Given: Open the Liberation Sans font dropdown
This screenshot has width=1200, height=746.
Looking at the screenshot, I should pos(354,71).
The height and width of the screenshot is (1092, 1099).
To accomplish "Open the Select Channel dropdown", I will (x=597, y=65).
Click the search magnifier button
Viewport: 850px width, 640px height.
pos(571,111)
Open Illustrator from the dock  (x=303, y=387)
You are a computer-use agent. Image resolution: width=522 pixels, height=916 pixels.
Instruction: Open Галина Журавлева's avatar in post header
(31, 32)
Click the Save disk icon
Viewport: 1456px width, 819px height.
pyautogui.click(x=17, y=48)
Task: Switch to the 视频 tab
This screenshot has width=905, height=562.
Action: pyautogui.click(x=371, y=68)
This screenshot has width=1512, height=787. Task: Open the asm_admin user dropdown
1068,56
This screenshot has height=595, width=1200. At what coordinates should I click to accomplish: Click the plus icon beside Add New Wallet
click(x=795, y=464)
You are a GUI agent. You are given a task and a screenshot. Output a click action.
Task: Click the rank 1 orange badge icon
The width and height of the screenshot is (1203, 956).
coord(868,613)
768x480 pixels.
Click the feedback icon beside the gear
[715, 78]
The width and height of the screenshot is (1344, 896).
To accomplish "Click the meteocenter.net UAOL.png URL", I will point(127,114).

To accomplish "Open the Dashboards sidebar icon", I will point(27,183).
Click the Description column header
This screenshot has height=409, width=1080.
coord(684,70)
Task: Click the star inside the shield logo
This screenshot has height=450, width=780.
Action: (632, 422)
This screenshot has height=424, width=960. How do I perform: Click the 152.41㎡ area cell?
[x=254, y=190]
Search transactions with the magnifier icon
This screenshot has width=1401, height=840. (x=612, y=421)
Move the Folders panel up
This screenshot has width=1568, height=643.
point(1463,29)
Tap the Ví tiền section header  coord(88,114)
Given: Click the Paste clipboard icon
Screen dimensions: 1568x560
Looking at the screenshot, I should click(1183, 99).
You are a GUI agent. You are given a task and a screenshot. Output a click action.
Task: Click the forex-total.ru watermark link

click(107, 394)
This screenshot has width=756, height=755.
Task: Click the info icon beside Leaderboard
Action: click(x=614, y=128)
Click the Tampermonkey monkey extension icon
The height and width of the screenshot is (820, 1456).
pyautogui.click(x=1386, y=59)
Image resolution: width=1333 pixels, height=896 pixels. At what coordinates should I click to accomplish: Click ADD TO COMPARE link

···

> _TASK BRIEF_:
Please swap "dropdown" for "menu" throughout the data above and write out all of it again, leaving everything else unchanged.

> _ANSWER TO THIS PROBLEM_:
Given: Open the Liberation Sans font menu
This screenshot has width=1200, height=746.
Looking at the screenshot, I should pos(354,71).
The height and width of the screenshot is (1092, 1099).
To accomplish "Open the Select Channel menu", I will (x=597, y=65).
Click the search magnifier button
Viewport: 850px width, 640px height.
pos(571,111)
Open Illustrator from the dock  (x=303, y=387)
You are a computer-use agent. Image resolution: width=522 pixels, height=916 pixels.
Instruction: Open Галина Журавлева's avatar in post header
(31, 32)
Click the Save disk icon
Viewport: 1456px width, 819px height.
pyautogui.click(x=17, y=48)
Task: Switch to the 视频 tab
This screenshot has width=905, height=562.
Action: pyautogui.click(x=371, y=68)
This screenshot has width=1512, height=787. Task: Open the asm_admin user menu
1068,56
This screenshot has height=595, width=1200. At what coordinates should I click to accomplish: Click the plus icon beside Add New Wallet
click(x=795, y=464)
You are a GUI agent. You are given a task and a screenshot. Output a click action.
Task: Click the rank 1 orange badge icon
The width and height of the screenshot is (1203, 956).
coord(868,613)
768x480 pixels.
Click the feedback icon beside the gear
[715, 78]
The width and height of the screenshot is (1344, 896).
To accomplish "Click the meteocenter.net UAOL.png URL", I will point(127,114).

To accomplish "Open the Dashboards sidebar icon", I will point(27,183).
Click the Description column header
This screenshot has height=409, width=1080.
coord(684,70)
Task: Click the star inside the shield logo
This screenshot has height=450, width=780.
Action: (632, 422)
This screenshot has height=424, width=960. How do I perform: Click the 152.41㎡ area cell?
[x=254, y=190]
Search transactions with the magnifier icon
This screenshot has width=1401, height=840. (x=612, y=421)
Move the Folders panel up
This screenshot has width=1568, height=643.
point(1463,29)
Tap the Ví tiền section header  coord(88,114)
Given: Click the Paste clipboard icon
Screen dimensions: 1568x560
Looking at the screenshot, I should click(1183, 99).
You are a GUI agent. You are given a task and a screenshot. Output a click action.
Task: Click the forex-total.ru watermark link

click(107, 394)
This screenshot has width=756, height=755.
Task: Click the info icon beside Leaderboard
Action: click(x=614, y=128)
Click the Tampermonkey monkey extension icon
The height and width of the screenshot is (820, 1456).
pyautogui.click(x=1386, y=59)
Image resolution: width=1333 pixels, height=896 pixels. At what coordinates should I click to accomplish: Click ADD TO COMPARE link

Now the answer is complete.